WORK INSTRUCTIONS: Your task is to repeat the entries below exactly and to leave their images out.

Items listed in a dataset:
= = =

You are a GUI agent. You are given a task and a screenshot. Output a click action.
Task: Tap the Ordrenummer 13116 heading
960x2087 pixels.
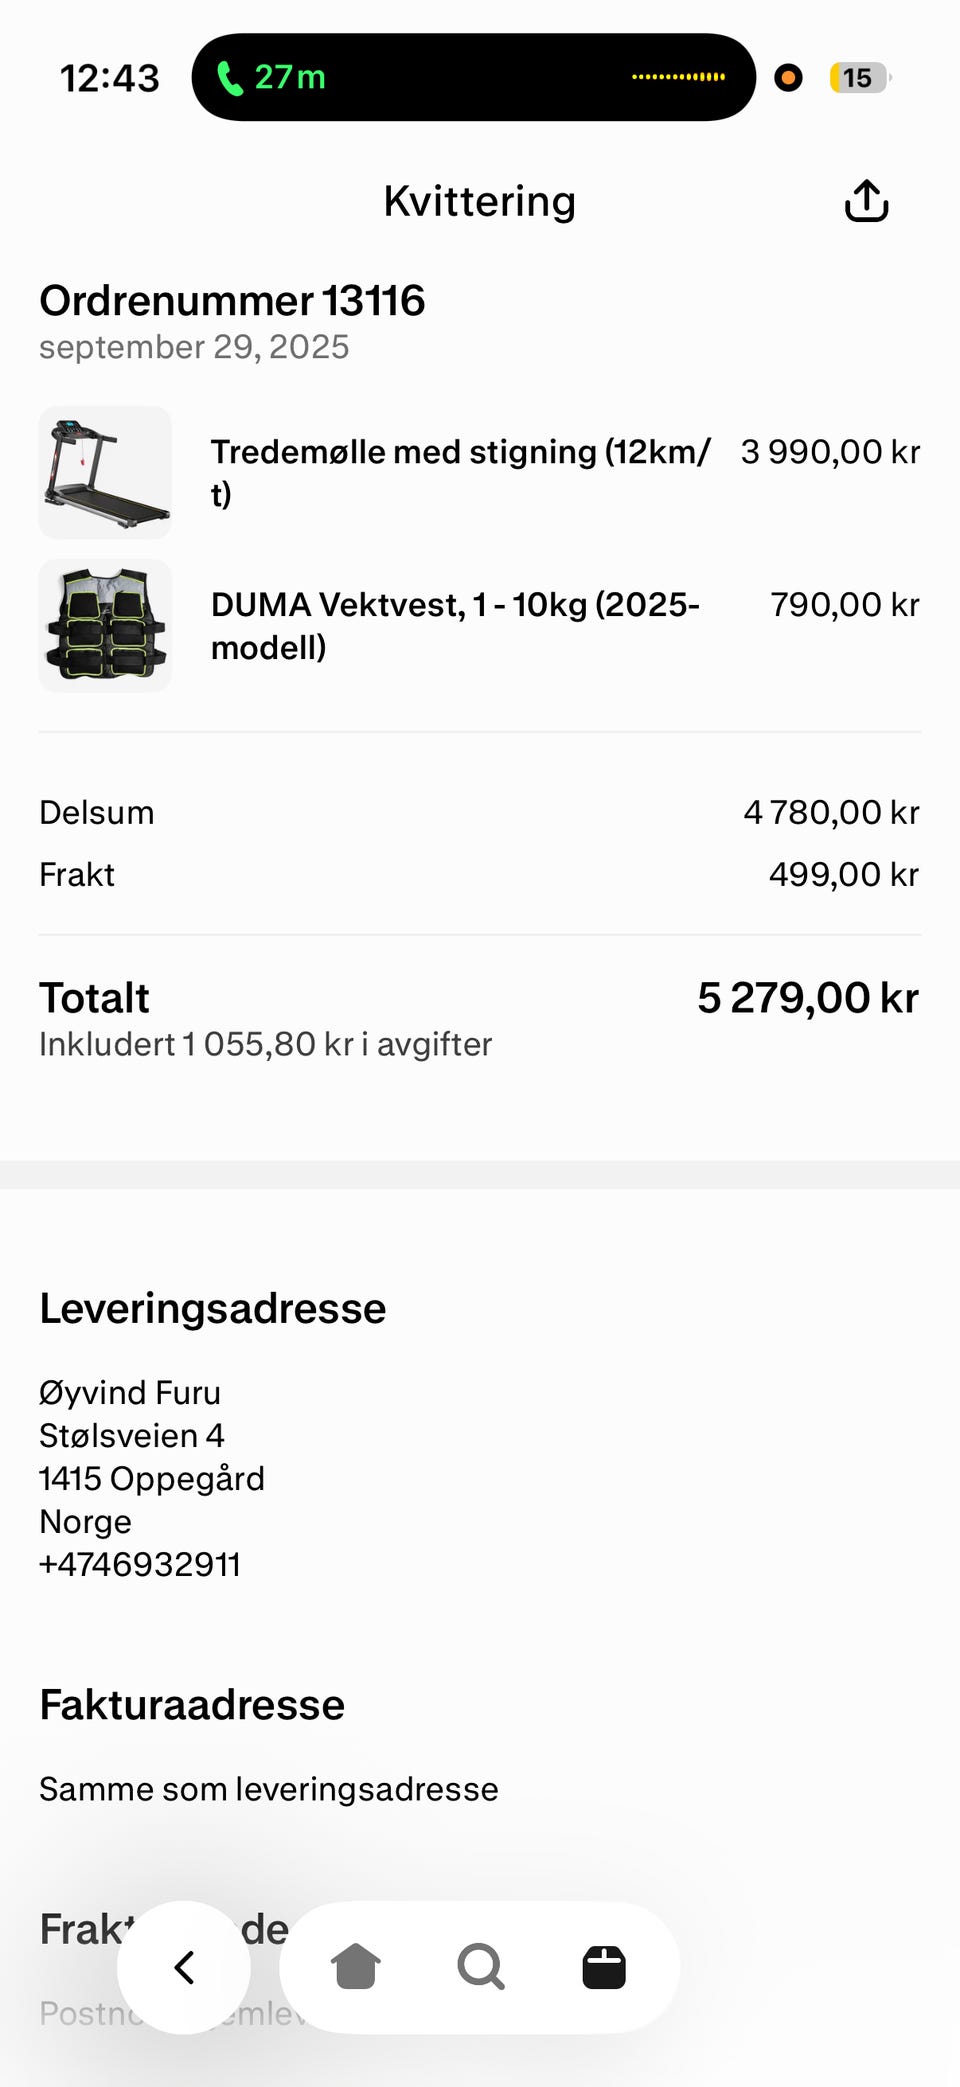[x=232, y=300]
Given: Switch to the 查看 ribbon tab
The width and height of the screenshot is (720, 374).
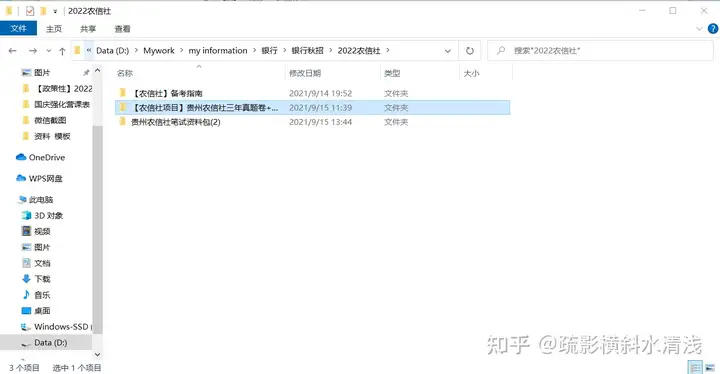Looking at the screenshot, I should 122,29.
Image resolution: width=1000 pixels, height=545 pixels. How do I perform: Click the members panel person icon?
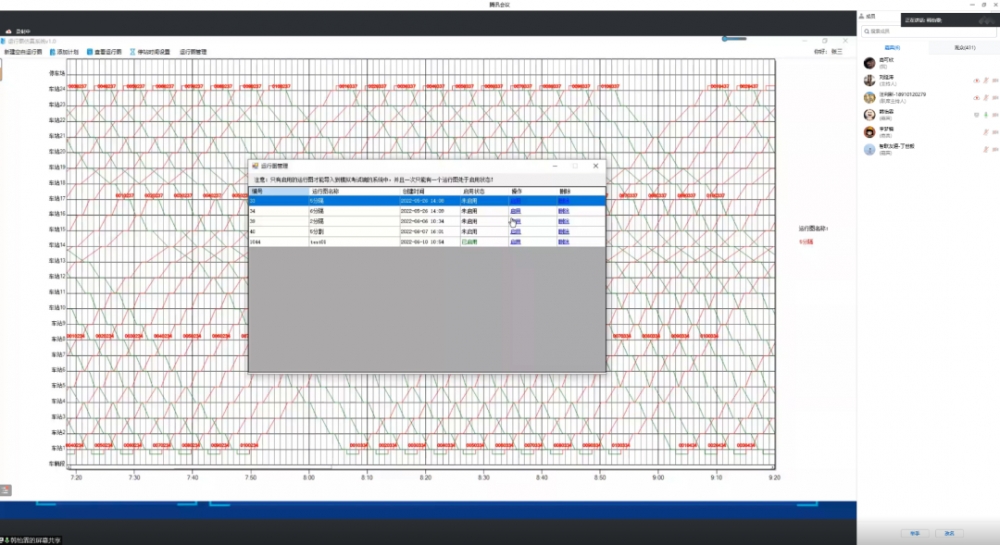[863, 16]
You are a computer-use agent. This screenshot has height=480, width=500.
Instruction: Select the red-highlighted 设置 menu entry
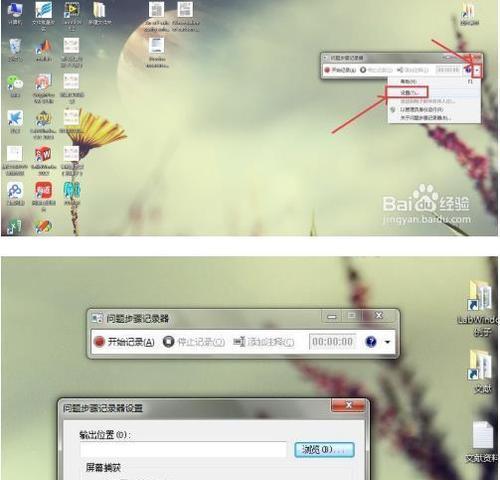406,92
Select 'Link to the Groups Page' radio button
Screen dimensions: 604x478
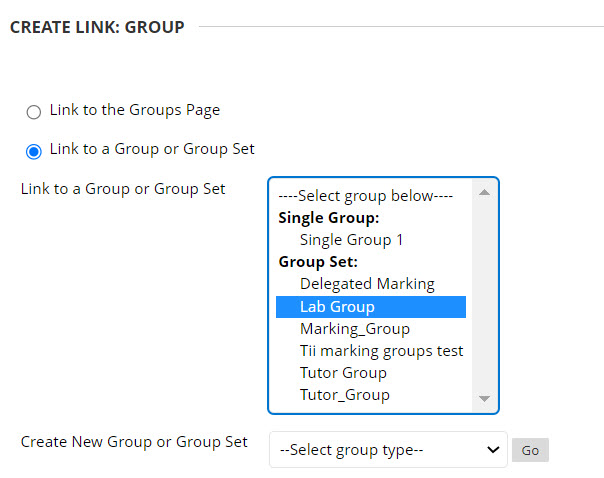[34, 112]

= = =

COMPLETED TASK:
You are a GUI agent. You are given a task and a screenshot. Output a click action.
Task: Tap the Ordrenummer 13116 heading
960x2087 pixels.
[x=232, y=300]
Given: Switch to the 查看 ribbon tab
The width and height of the screenshot is (720, 374).
Looking at the screenshot, I should 122,29.
Image resolution: width=1000 pixels, height=545 pixels. How do I perform: Click the members panel person icon?
[863, 16]
You are a computer-use agent. This screenshot has height=480, width=500.
Instruction: Select the red-highlighted 设置 menu entry
406,92
Select 'Link to the Groups Page' radio button
Screen dimensions: 604x478
[34, 112]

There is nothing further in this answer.